Unilever plans to build more than 40 AI-enabled digital twins across its manufacturing network over the next 18 months. The rollout expands an existing factory technology program after the company reported double-digit waste reductions at two sites, a 30% defect reduction at one site and capacity gains at another.
“Scaling AI across our operations isn’t just a technological shift, it’s a commitment to superior products, sustainability and empowering our teams across our factories,” said Adam Raeburn-James, global vice president for digital business operations at Unilever.
“Through our partnership with Accenture to accelerate digital twins, we are turning innovation into measurable impact to create desirable brands for our 3.7 billion consumers worldwide.”
The consumer goods group announced the multi-year rollout with Accenture on June 16, describing the work as a move from existing factory deployments to a “scalable blueprint” for global adoption. The expansion covers digital models of factory equipment and production lines, fed by live shop-floor data to monitor and predict how machines and processes perform.

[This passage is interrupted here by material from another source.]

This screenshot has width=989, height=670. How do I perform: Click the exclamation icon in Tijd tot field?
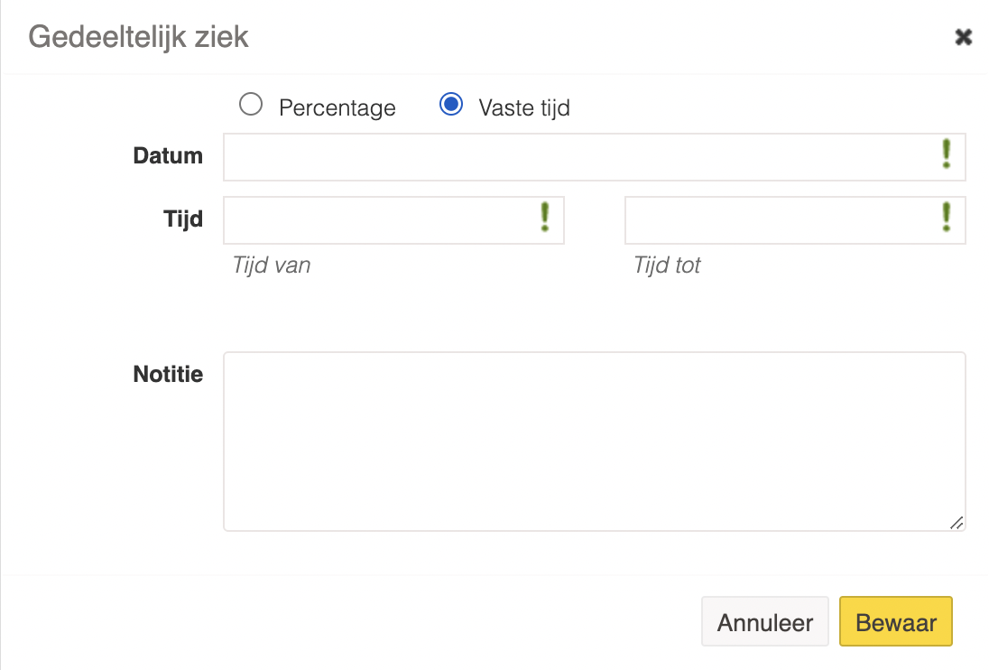click(x=946, y=217)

Moving from prediction to automated adjustments
A core manufacturing use case for digital twins is prediction. NIST describes a digital twin as a computer model of a physical system that can support simulation, monitoring, optimization and decision support. Unilever’s version applies the model to production variables such as process flow, dosing, viscosity, defects and energy settings.
Unilever and Accenture are also positioning the twins as decision-support systems, not only monitoring tools. Unilever and Accenture said the program combines digital twins with AI-enabled insights and agentic capabilities, allowing factory teams to identify issues earlier, simulate scenarios faster and make decisions across the production cycle.
Accenture said its industrial AI work uses advanced analytics and AI agents to predict maintenance needs, improve performance and help teams act faster.
The announcement also points beyond dashboards and alerts. As the system learns and employees gain confidence in its accuracy, Accenture said it can “progressively take on certain adjustments automatically, with human oversight.” The wording keeps humans in the loop, but it also moves the twin closer to controlled factory intervention.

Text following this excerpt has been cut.